Já Renato migrou para o partido de Selma a fim de “viabilizar uma candidatura da terra” com alianças locais. Ao Diário do Nordeste, ele se colocou como opção e também citou o filho Thiago para capitanear a chapa. Questionado se a sua decisão teria influenciado a mudança de rumo por parte de Selma, ele disse o seguinte: “Na realidade, Dona Selma já transitou no grupo do deputado Firmo Camurça e, há pouco, mudou para o grupo do Ésio de Souza quando eu resolvi encampar candidatura própria, coincidência ou não”.
Dona Selma foi procurada pela reportagem, mas não houve resposta.
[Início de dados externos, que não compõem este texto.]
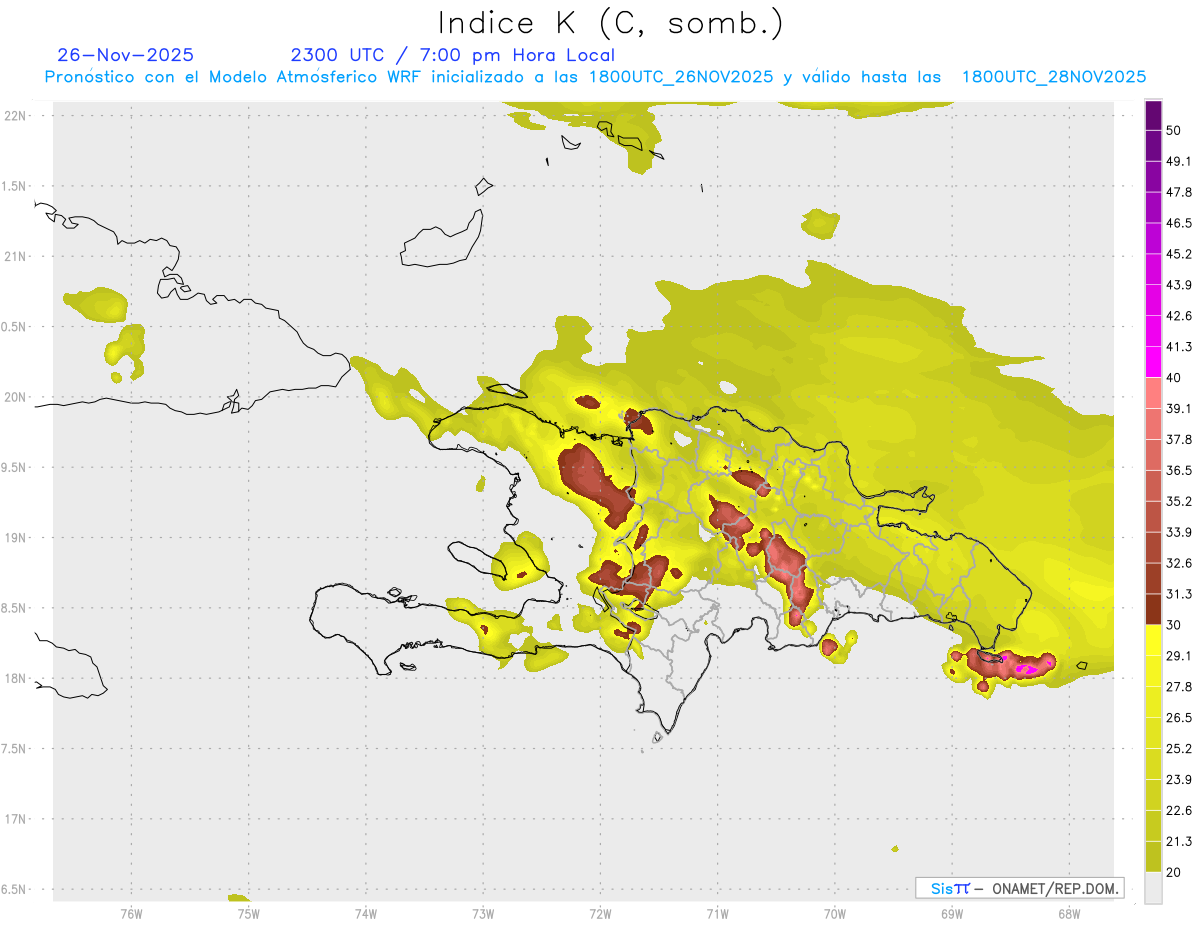Image resolution: width=1200 pixels, height=927 pixels.
Task: Click the 26-Nov-2025 date text
Action: (126, 55)
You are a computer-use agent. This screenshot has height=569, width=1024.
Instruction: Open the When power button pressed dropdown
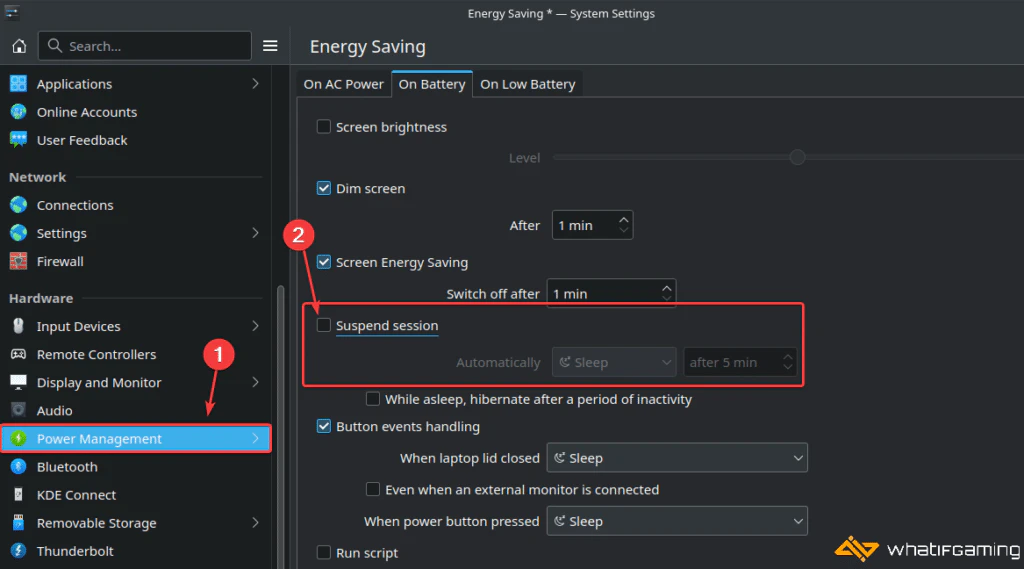coord(677,521)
O espaço está aberto para manifestações.
Carlomano x Rafael Marques
Os mais novos adversários foram eleitos juntos para o Executivo pacatubano em 2020, mas Carlomano foi afastado do cargo em investigação do Ministério Público e renunciou posteriormente. A partir dali, o impasse que nasceu nos meses anteriores se tornou mais latente.
Mesmo que o próprio Rafael não descartasse coligação com o MDB, seus aliados impuseram um veto a qualquer composição eleitoral em Pacatuba que envolvesse o deputado federal e presidente do MDB Ceará, Eunício Oliveira. A desfiliação do gestor do MDB, em junho do ano passado, deu-se após conflitos entre o segmento liderado por Eunício e o liderado pelo assessor especial do Governo do Estado, Leonardo Araújo, atualmente filiado ao PSB.
Na última terça-feira (23), Carlomano usou as redes sociais para anunciar o fim da parceria com o sobrinho e comparou-se ao “Tio Paulo”, idoso levado morto por Erika Souza Vieira Nunes, sua sobrinha, a um banco para tentar sacar um empréstimo de R$ 17 mil.
“Pela lealdade que tenho ao povo, em especial ao pacatubano, informo que esta decisão foi tomada porque quiseram fazer comigo o que a ‘Erika fez com o Tio Paulo’”, disse o emedebista em postagem no Instagram.
A assessoria de imprensa do prefeito Rafael Marques foi procurada pelo Diário do Nordeste para se manifestar sobre o caso, mas não houve retorno até a publicação.